Legal and moral questions
- Georgia explains that the judge and mental health system had long treated him as not fully accountable because of his mental state, but the case shows how dangerous that assumption can be.
- The discussion raises questions about:
- public safety
- mental health treatment
- institutional failure
- how serial offenders can manipulate systems and people
Key Themes and Takeaways
1. Forgiveness as strength
Marietta Yeager’s story is the emotional center of the episode. Her insistence on forgiveness is framed not as excusing harm, but as refusing to let hatred consume her.
2. Early profiling changed everything
The Meirhofer case is presented as a major milestone in FBI history, showing how criminal profiling could help solve crimes when traditional methods failed.
3. Systems can fail spectacularly
The Randall Sato story highlights how dangerous it is when institutions rely too heavily on assessments of “calm” or “well-behaved” offenders.
4. Humor as release
Even while discussing brutal crimes, Karen and Georgia keep the tone grounded in their signature mix of:
- dark humor
- personal stories
- food talk
- petty tangents
- affectionate chaos
Updates and Post-Rewind Notes
- The episode references later reporting that expanded on the Meirhofer case.
- Georgia mentions Ron Franscell’s 2022 book Shadow Man: An Elusive Psycho Killer and the Birth of FBI Profiling, which covers the case and the history around it.

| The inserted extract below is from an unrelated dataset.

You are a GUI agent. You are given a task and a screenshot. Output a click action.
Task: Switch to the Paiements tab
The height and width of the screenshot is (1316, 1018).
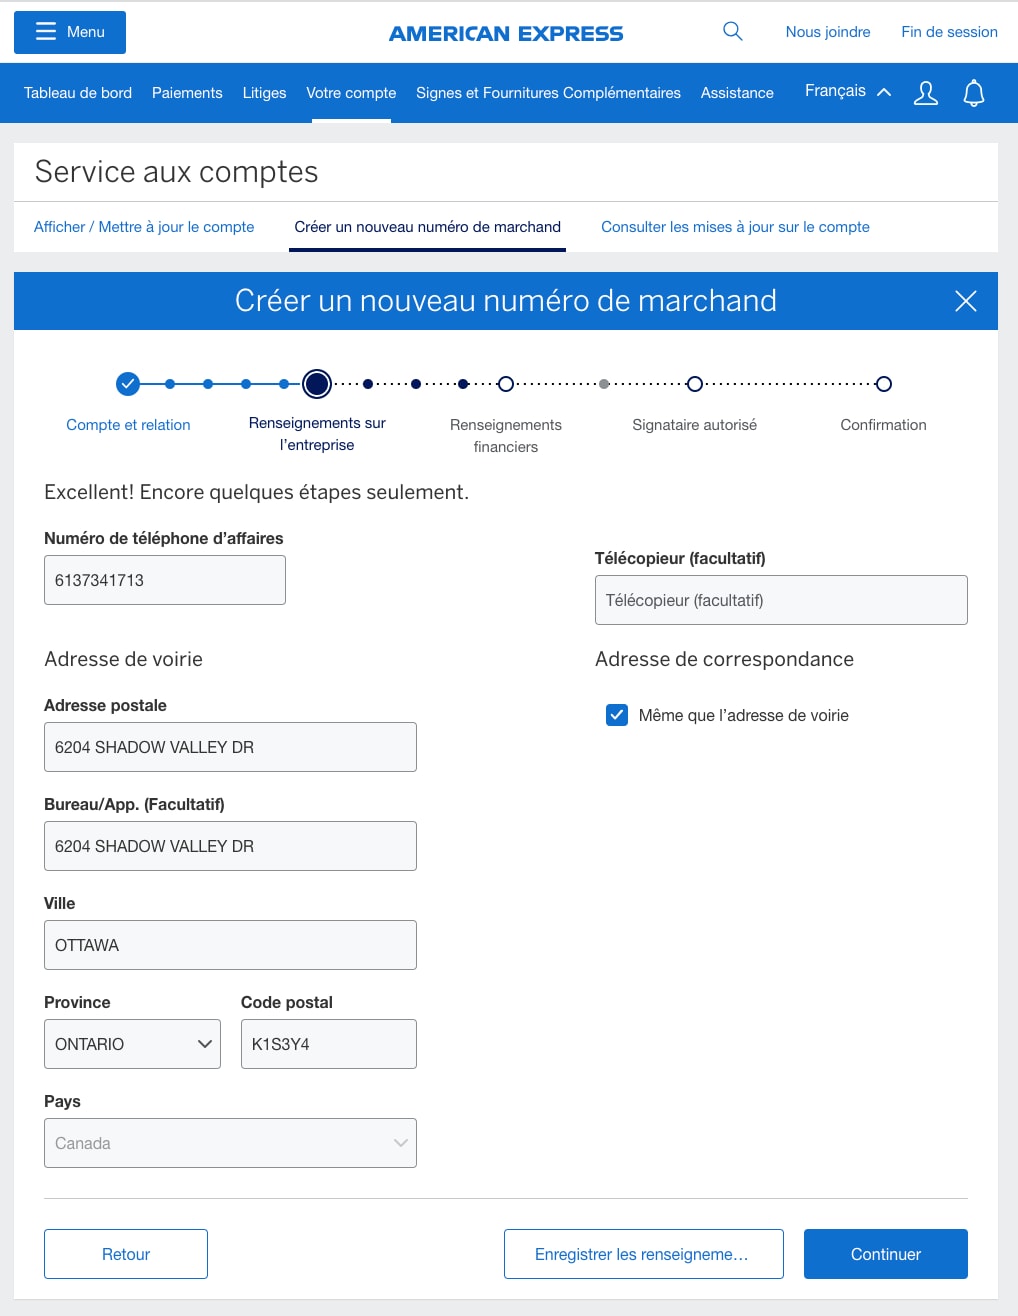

- The rewind closes with a return to the show’s usual rhythm: a mix of true crime, self-aware commentary, and listener-friendly irreverence.
Bottom Line
This episode is a good example of why early My Favorite Murder resonated so strongly: it blends serious crime history with deeply personal, often funny commentary. The two stories are both about systemic failure and human resilience—one through a pioneering FBI investigation and one through a mother’s extraordinary decision to answer violence with forgiveness.